◆ AIM OF THE TASK
Would you retype, word for word, the line with "You are a computer-use agent." and each line after it to the end of the entries below, leaving the pictures out?

◆ RECORDS TO USE
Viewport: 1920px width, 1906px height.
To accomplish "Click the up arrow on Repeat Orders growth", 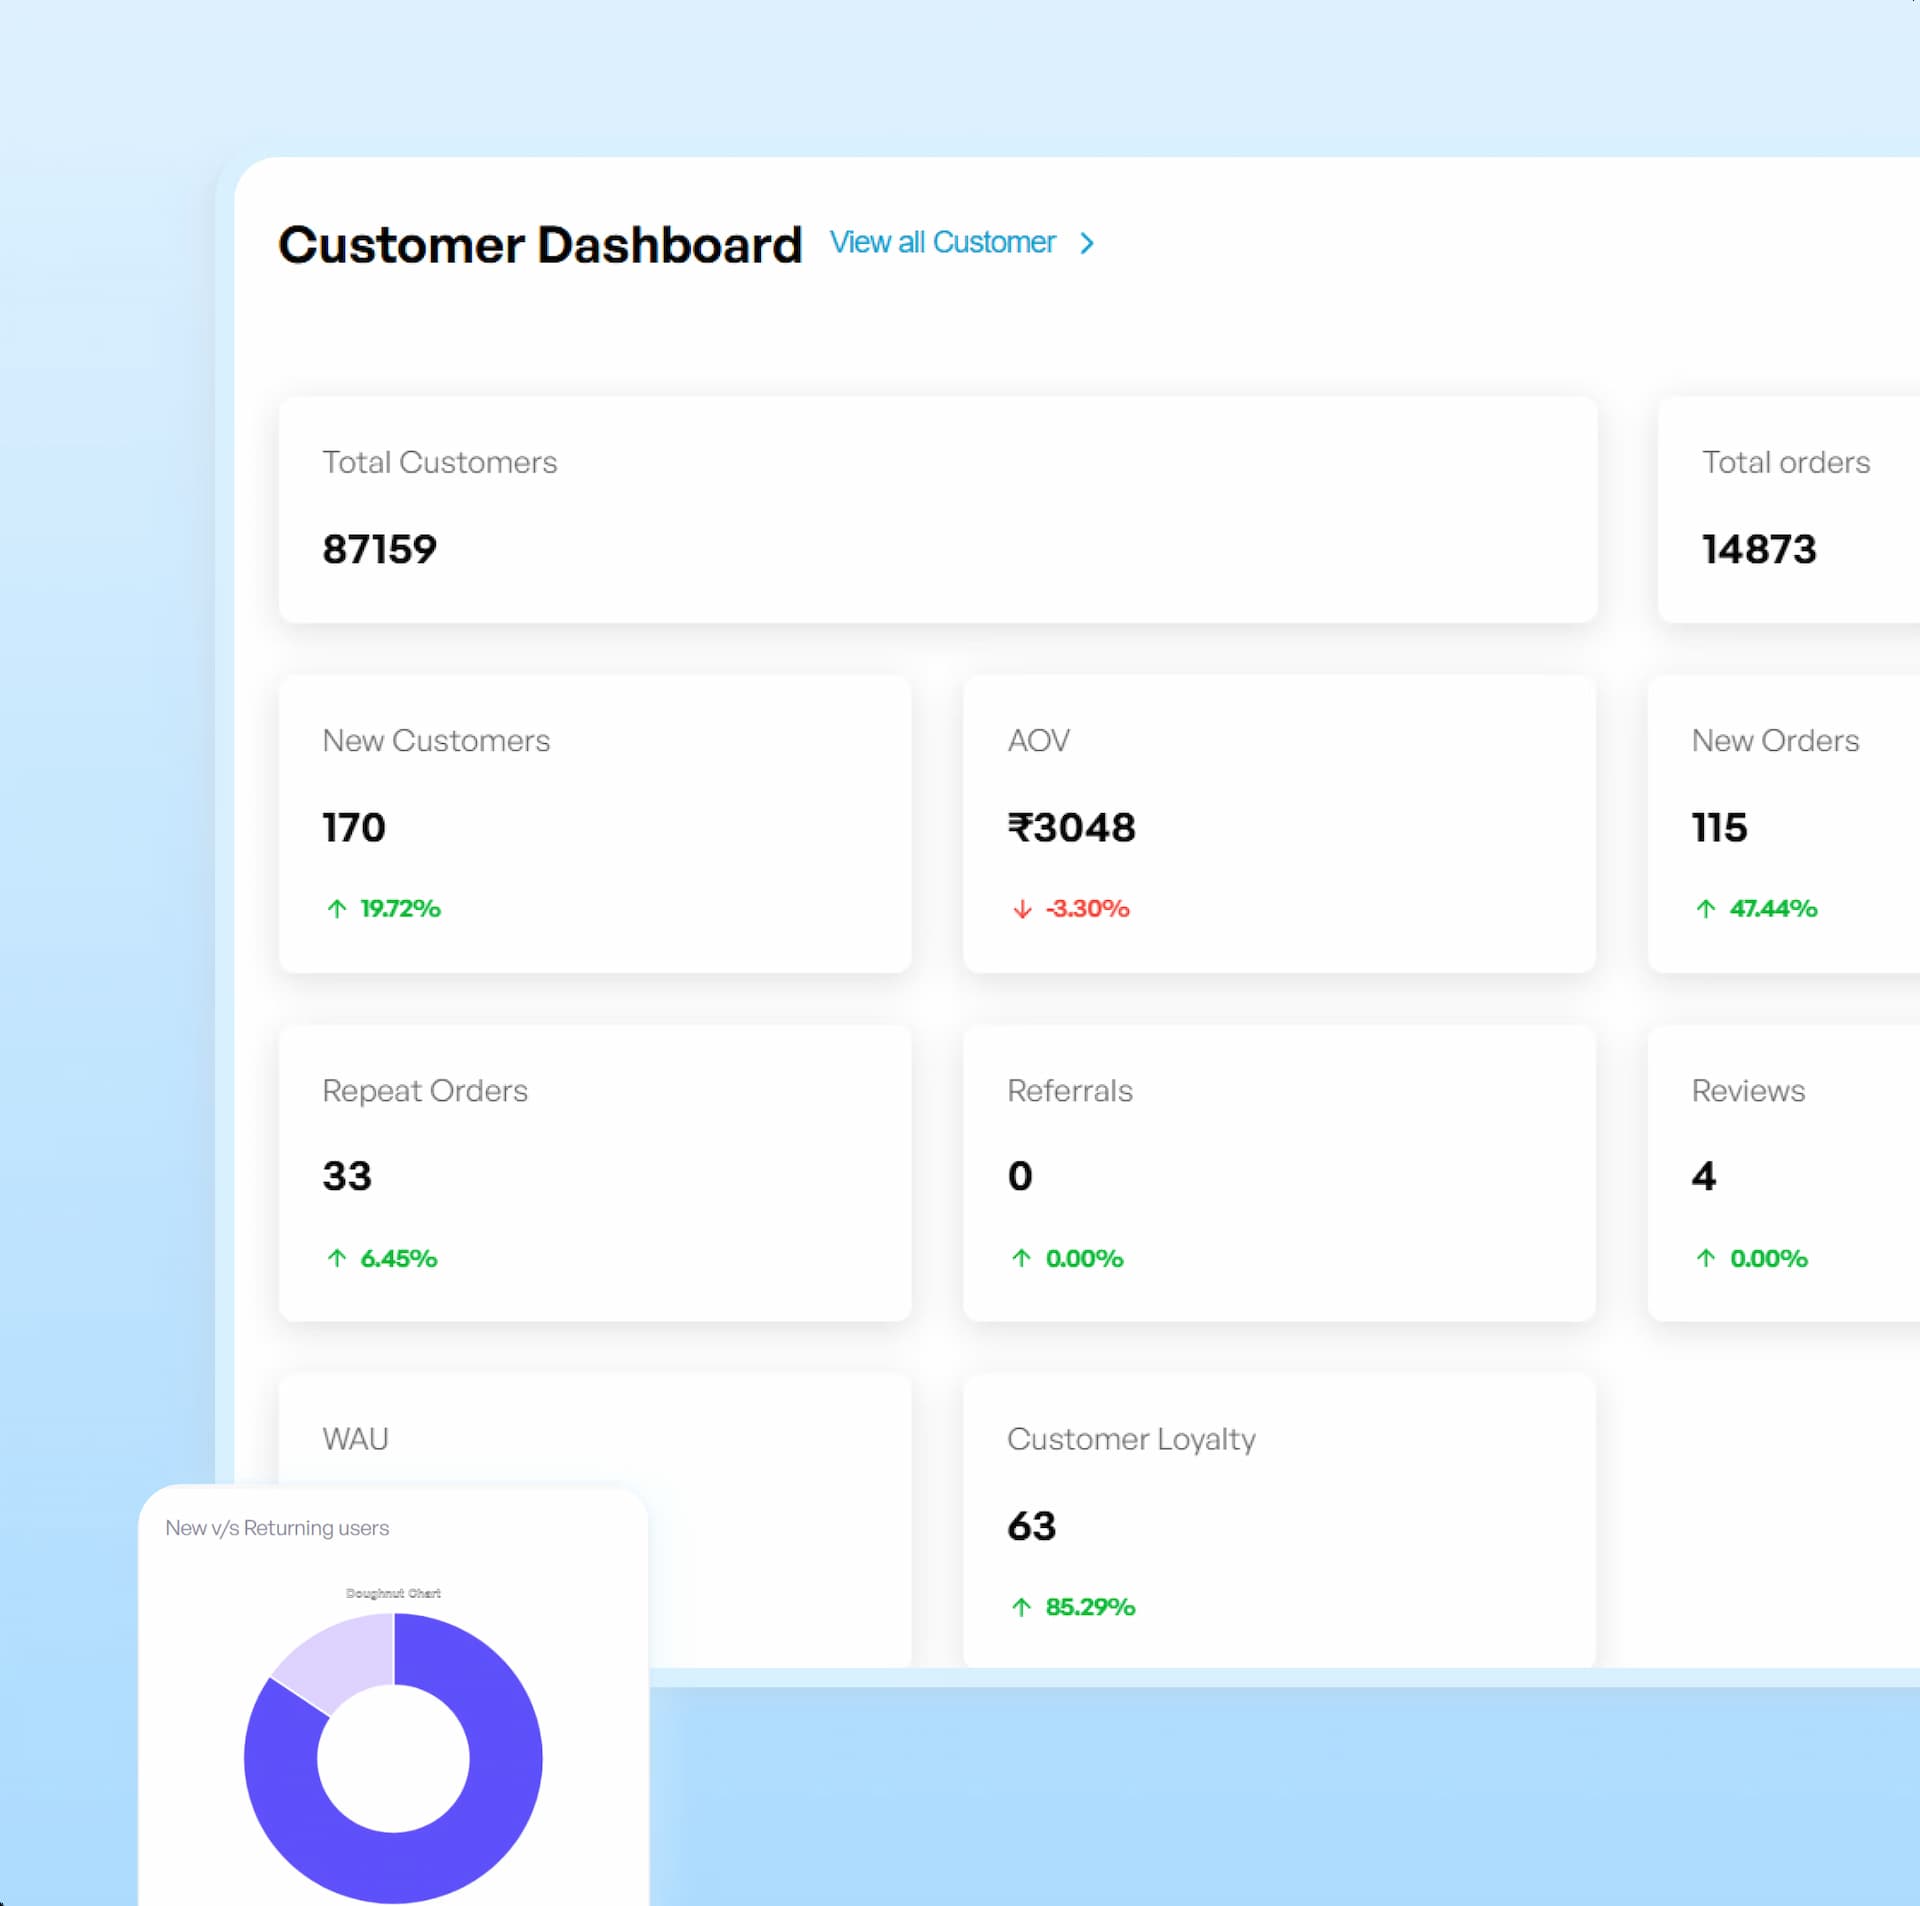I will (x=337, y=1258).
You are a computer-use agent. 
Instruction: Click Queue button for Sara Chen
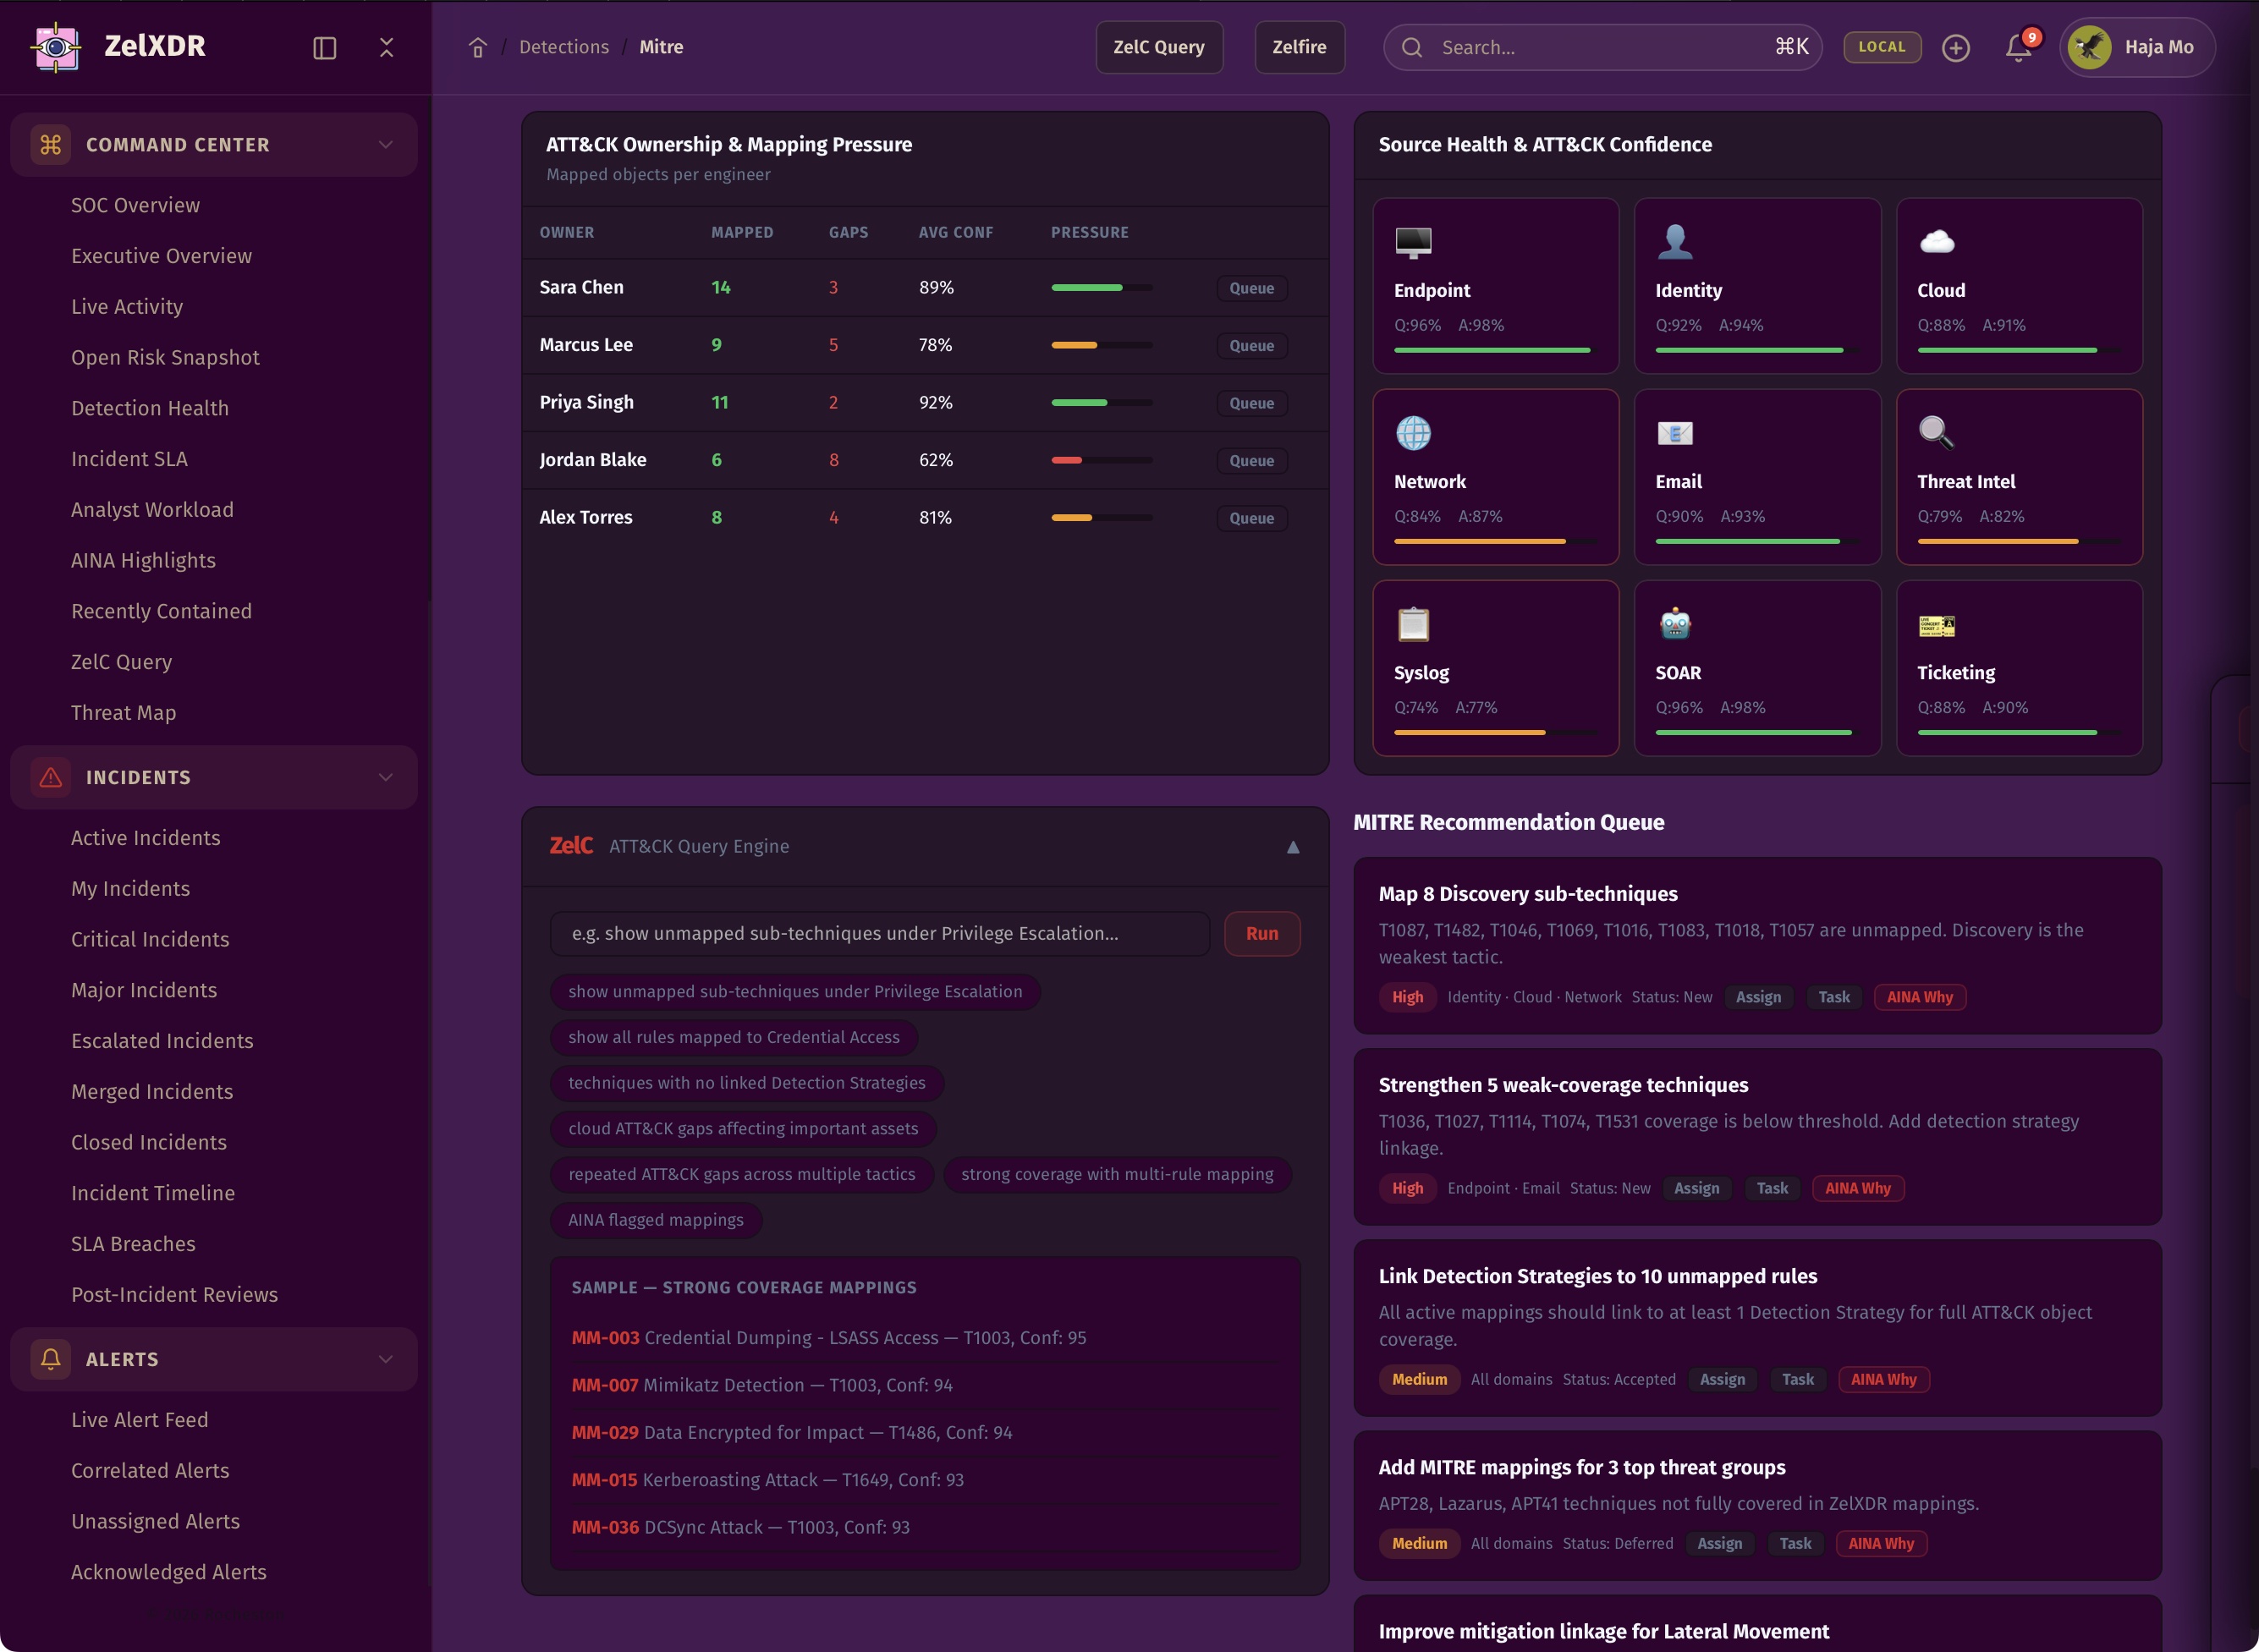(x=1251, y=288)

◆ SOLUTION FOR THIS PROBLEM
You are a computer-use agent. 
Instruction: Click Queue button for Sara Chen
(x=1251, y=288)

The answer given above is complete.